Task brief>
How many lines of the data contain the word "screenshot"? Give only that number.

Data records>
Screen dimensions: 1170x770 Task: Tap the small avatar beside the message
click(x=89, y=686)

==

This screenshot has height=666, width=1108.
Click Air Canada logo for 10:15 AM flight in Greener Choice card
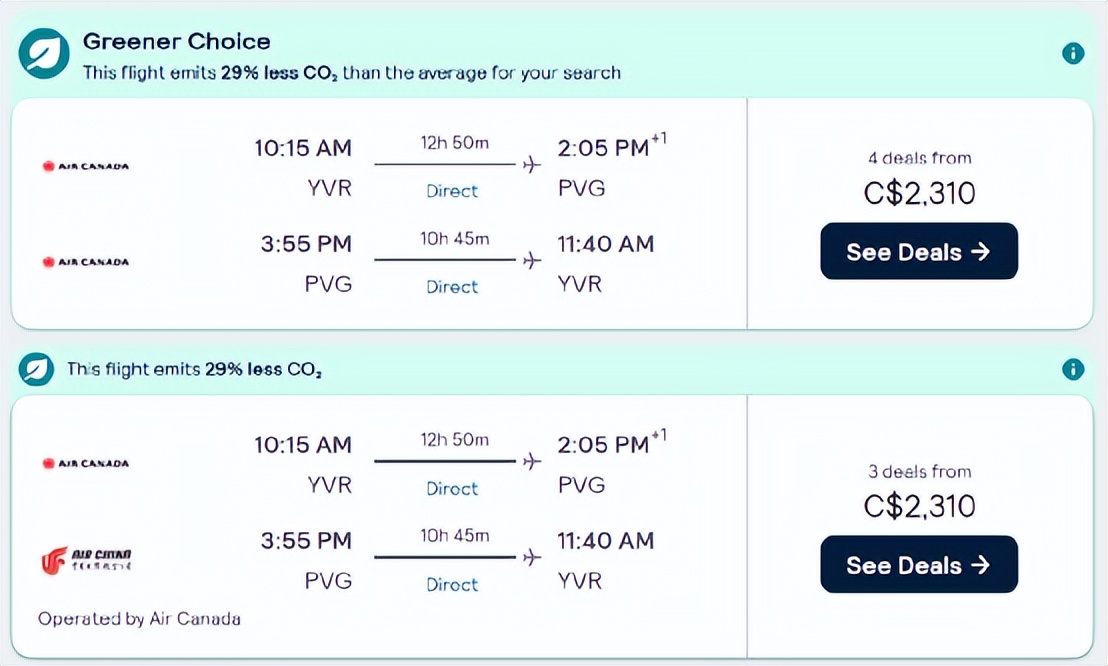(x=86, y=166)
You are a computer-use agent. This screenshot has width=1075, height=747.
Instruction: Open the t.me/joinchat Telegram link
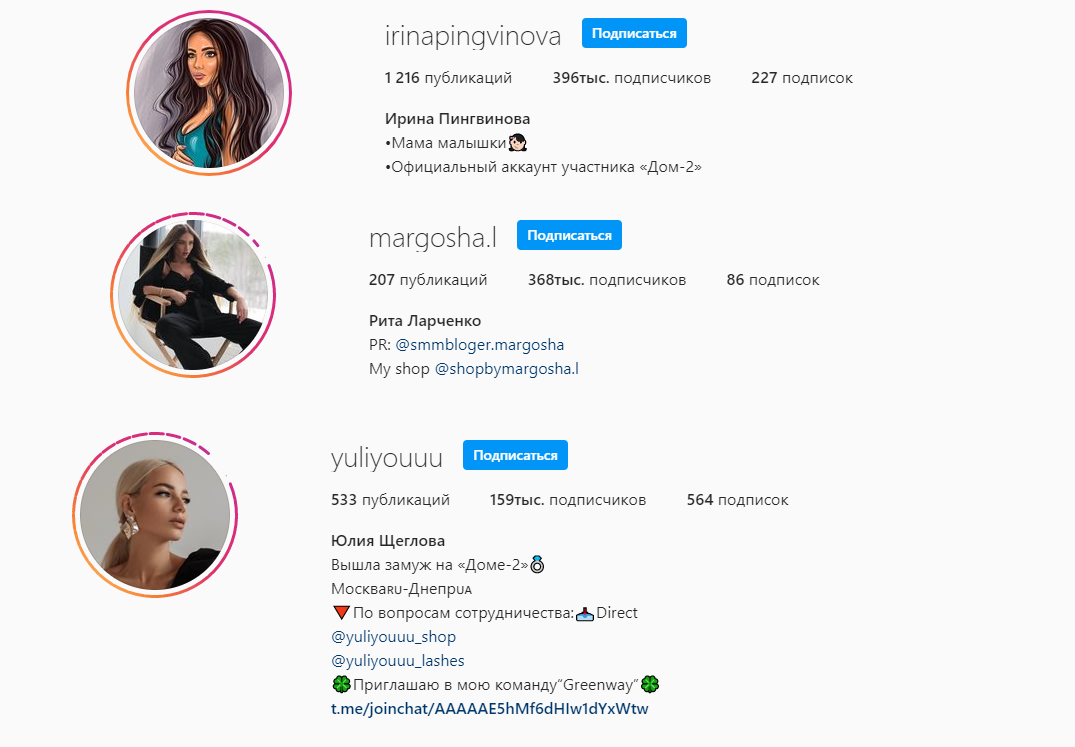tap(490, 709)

Exercise output>
2